* Material for this task
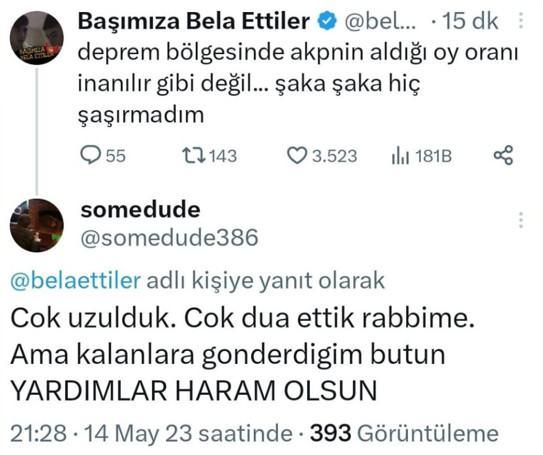Open @somedude386 handle
This screenshot has width=543, height=455.
[169, 238]
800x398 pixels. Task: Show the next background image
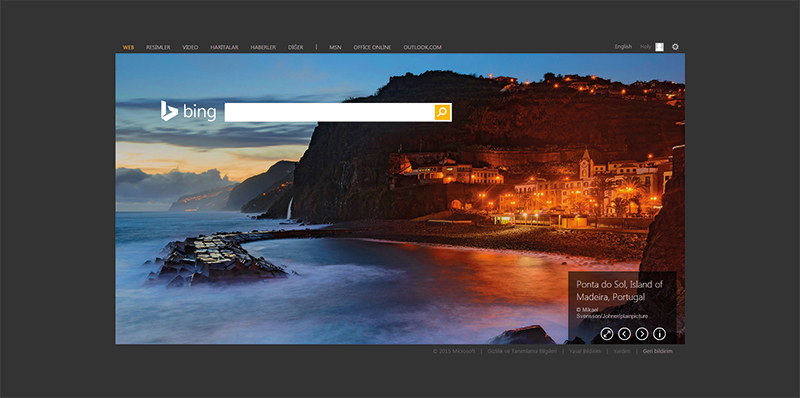(642, 334)
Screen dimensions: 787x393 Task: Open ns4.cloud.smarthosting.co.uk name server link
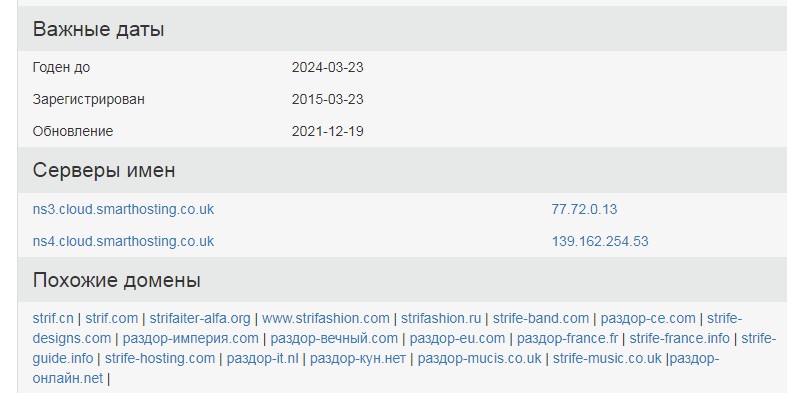(x=123, y=241)
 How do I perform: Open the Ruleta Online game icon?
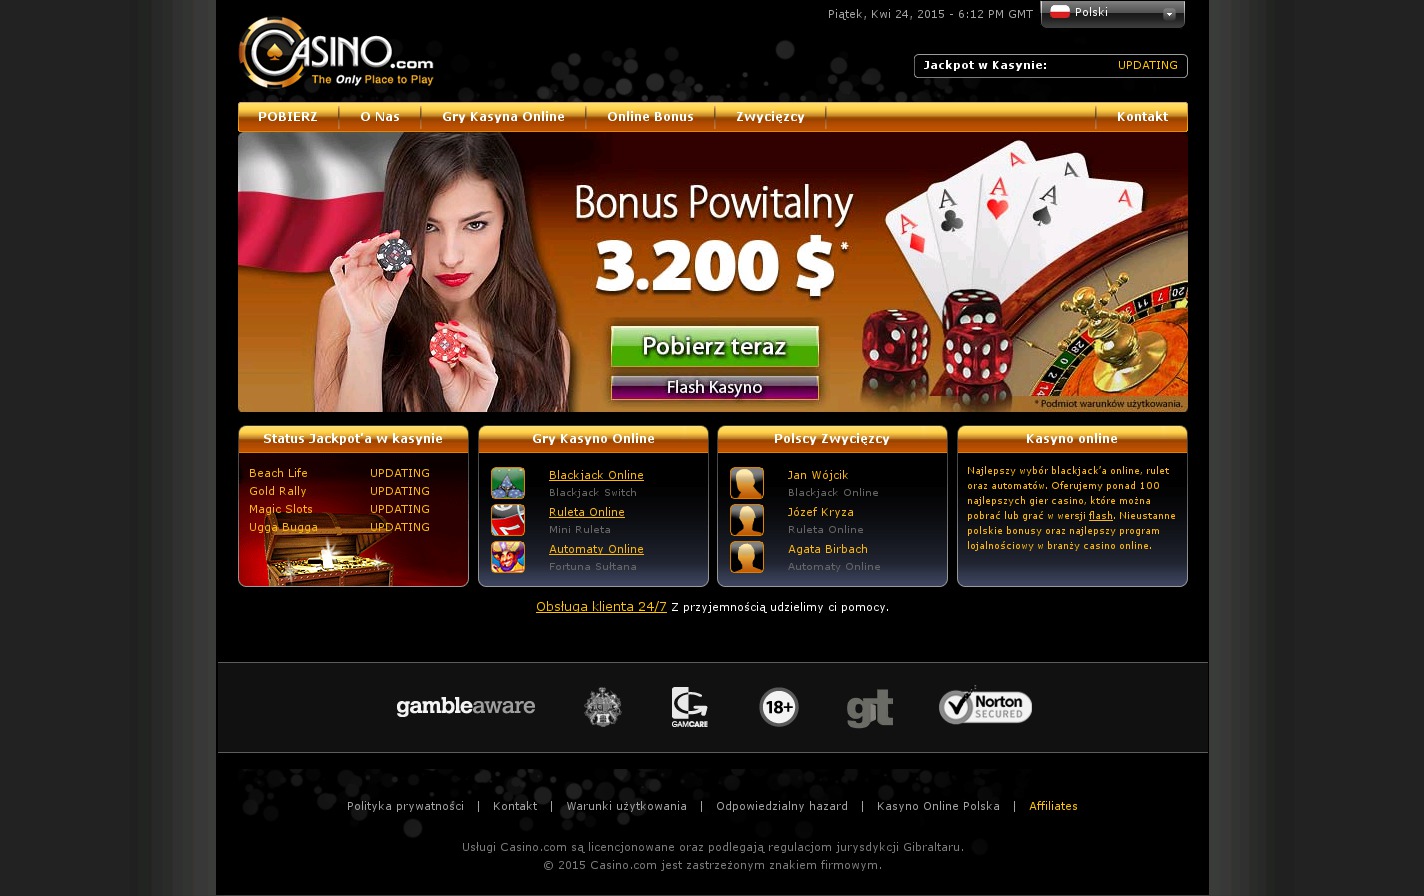(x=508, y=520)
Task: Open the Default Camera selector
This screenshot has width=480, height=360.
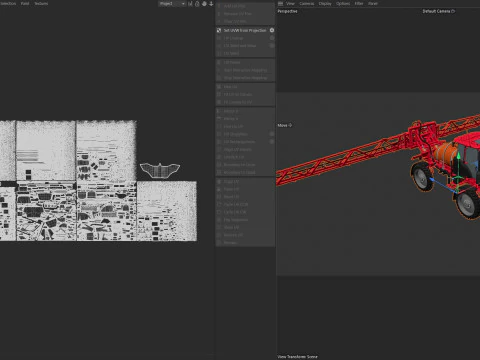Action: click(x=436, y=11)
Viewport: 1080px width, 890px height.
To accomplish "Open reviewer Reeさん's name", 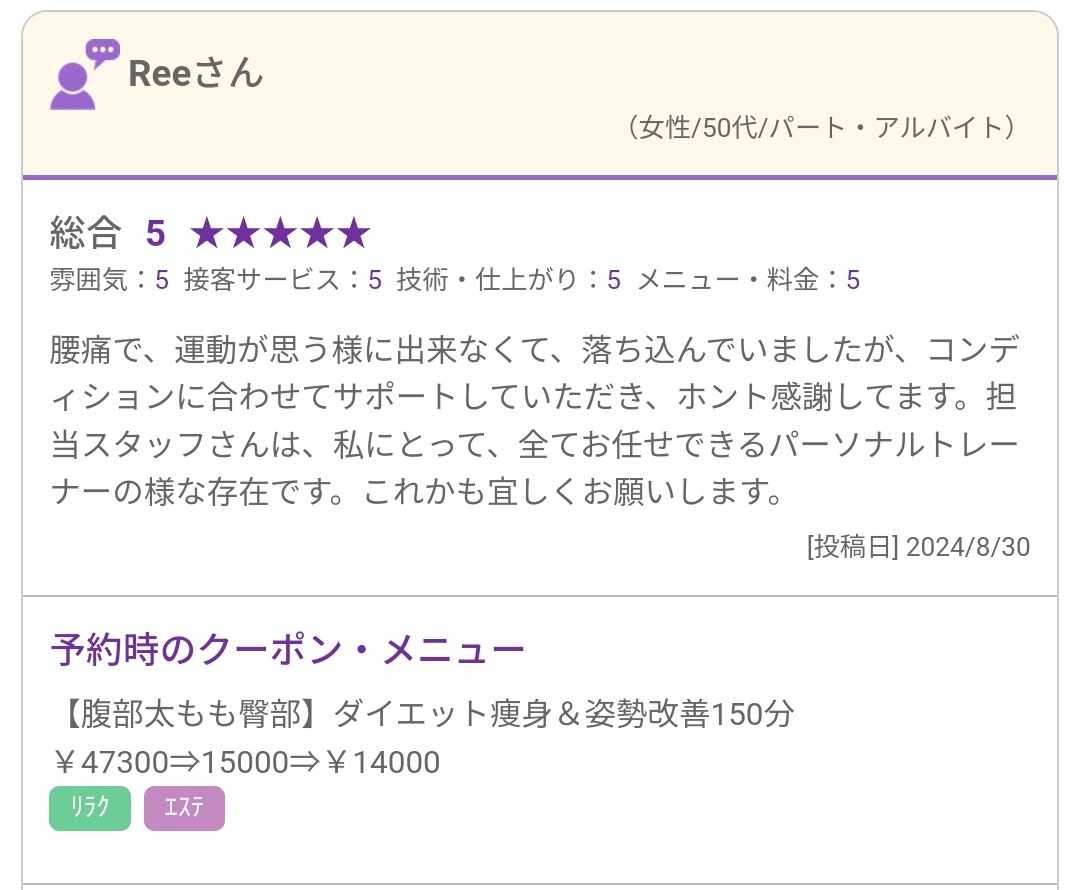I will (x=196, y=73).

* Task statement
Going by the data above, the answer is exactly the lines from the one holding "800x398 pixels. Task: Show" to the one holding "Task: Open the Default Camera selector", both kept, with the pictures left out.

* Answer
800x398 pixels. Task: Show the next background image
(642, 334)
Screen dimensions: 787x393 Task: Open ns4.cloud.smarthosting.co.uk name server link
(x=123, y=241)
 How do I perform: Open the Ruleta Online game icon?
(x=508, y=520)
Task: Open the Default Camera selector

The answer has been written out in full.